:: Document segment ::

..............................

Understanding your daily production volume, kitchen layout, and regulatory constraints is the first step. The second is understanding what each tandoor type actually offers — which we cover next.
2. Types of Commercial Tandoors — Overview
Before we deep-dive into electric and gas models, here's a quick overview of every commercial tandoor type available in India. For detailed pricing and specs on all types, refer to our complete tandoor pricing guide.
Traditional Clay Tandoor
The original tandoor — a cylindrical clay oven heated by charcoal or wood. Produces unmatched smoky flavour and extreme heat (up to 480°C). Price: ₹3,000–₹25,000. Lifespan: 1–3 years. Best for dhabas and budget restaurants where smoky flavour is the selling point and fire regulations are relaxed.
Gas Clay Tandoor (Hybrid)
A clay-lined tandoor body inside a stainless steel or mild steel outer frame, heated by LPG/PNG burners instead of charcoal. Combines the flavour benefits of clay with the convenience and control of gas. Price: ₹15,000–₹60,000. This is the most popular choice for mid-range restaurants across India.
Fully Gas Tandoor (Stainless Steel Body)
An all-stainless-steel tandoor with gas burners — no clay lining. Extremely durable (8–12 year lifespan), easy to clean, FSSAI-compliant, and low-maintenance. Price: ₹35,000–₹1,50,000. Preferred by hotel chains, QSRs, and high-volume commercial kitchens. The trade-off: less "authentic" tandoor flavour compared to clay-lined models.
Electric Tandoor
Uses electric heating elements instead of gas or charcoal. Available in compact home-use models (₹8,000–₹15,000) and commercial-grade units (₹20,000–₹1,00,000+). Ideal for smoke-free zones, cloud kitchens, malls, and apartments. We cover this in depth in Section 3.

..............................

Collected data:
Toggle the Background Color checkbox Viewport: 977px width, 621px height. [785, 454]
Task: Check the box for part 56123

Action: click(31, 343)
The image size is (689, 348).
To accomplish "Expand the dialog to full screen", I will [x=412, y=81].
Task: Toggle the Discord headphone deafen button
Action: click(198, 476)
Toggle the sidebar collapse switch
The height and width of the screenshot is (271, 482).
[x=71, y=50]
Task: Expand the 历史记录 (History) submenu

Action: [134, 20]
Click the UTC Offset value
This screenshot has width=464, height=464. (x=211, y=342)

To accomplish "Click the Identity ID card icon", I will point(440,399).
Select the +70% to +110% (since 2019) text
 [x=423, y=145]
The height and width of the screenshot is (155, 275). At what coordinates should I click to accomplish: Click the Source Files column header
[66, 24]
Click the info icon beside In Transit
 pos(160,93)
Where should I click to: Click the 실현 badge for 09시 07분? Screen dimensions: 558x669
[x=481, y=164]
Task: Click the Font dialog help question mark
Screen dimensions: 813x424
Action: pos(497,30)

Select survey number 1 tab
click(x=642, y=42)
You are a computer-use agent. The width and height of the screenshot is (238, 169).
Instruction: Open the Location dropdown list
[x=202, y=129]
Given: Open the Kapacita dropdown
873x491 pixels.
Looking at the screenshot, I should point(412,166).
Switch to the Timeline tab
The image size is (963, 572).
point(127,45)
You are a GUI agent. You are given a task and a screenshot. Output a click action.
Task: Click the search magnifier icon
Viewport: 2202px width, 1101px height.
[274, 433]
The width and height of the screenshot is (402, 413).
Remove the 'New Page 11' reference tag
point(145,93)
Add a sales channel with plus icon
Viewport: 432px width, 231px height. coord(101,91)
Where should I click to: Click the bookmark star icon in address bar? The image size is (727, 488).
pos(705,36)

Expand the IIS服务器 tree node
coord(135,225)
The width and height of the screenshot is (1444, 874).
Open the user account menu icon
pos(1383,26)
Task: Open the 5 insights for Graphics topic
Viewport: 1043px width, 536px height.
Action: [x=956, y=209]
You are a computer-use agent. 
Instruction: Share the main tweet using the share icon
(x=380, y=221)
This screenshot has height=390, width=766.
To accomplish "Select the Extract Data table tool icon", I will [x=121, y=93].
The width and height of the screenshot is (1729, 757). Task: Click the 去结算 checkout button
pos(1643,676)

..............................

:: Task list ::
**1.** In the tandoor overview, what lifespan is given for a fully gas tandoor with a stainless steel body?
**2.** Carry on with the tandoor overview, picking up after its last sentence.
The entries have nothing to do with the tandoor overview.

:: Answers below ::
**1.** 8–12 years.

**2.**
Automatic Rotating Tandoor
A mechanised tandoor with a rotating platform or drum that automates naan/roti production. Available in both gas and electric variants. Price: ₹1,50,000–₹3,00,000+. Designed for extremely high volumes (800–2,000+ naans/hour). We cover this in Section 8.
3. Electric Tandoor — Deep Dive
How an Electric Tandoor Works
An electric tandoor replaces the traditional gas burner or charcoal heat source with electric heating elements — typically nichrome wire coils or tubular heating elements — mounted inside a cylindrical or rectangular cooking chamber. The chamber is insulated with ceramic fibre or mineral wool to retain heat. A thermostat or digital temperature controller allows the operator to set and maintain the desired temperature, typically between 200°C and 400°C for commercial models.
The cooking surface may be a clay-lined interior (in premium models that aim to replicate traditional tandoor cooking), a ceramic-coated steel surface, or a plain stainless steel interior. Some electric tandoors have top and bottom heating elements for more even heat distribution, while others use only bottom elements with a reflective dome top.
Temperature Range and Heat-Up Time
- Home/light commercial: 150°C–300°C, heat-up time 15–25 minutes, wattage 1,500W–2,500W
- Mid-range commercial: 200°C–370°C, heat-up time 20–35 minutes, wattage 2,500W–4,000W
- Heavy-duty commercial: 250°C–420°C, heat-up time 25–45 minutes, wattage 4,000W–8,000W (requires three-phase power)
Compared to gas tandoors that reach 450–500°C, electric models top out lower. This means naan may take slightly longer to cook (30–50 seconds vs 20–35 seconds in a gas tandoor), and you won't get the same charring pattern that gas/charcoal produces. However, for roti, kulcha, stuffed naan, and tikka items, the difference is minimal at the plate level.
Top Electric Tandoor Brands in India (2026)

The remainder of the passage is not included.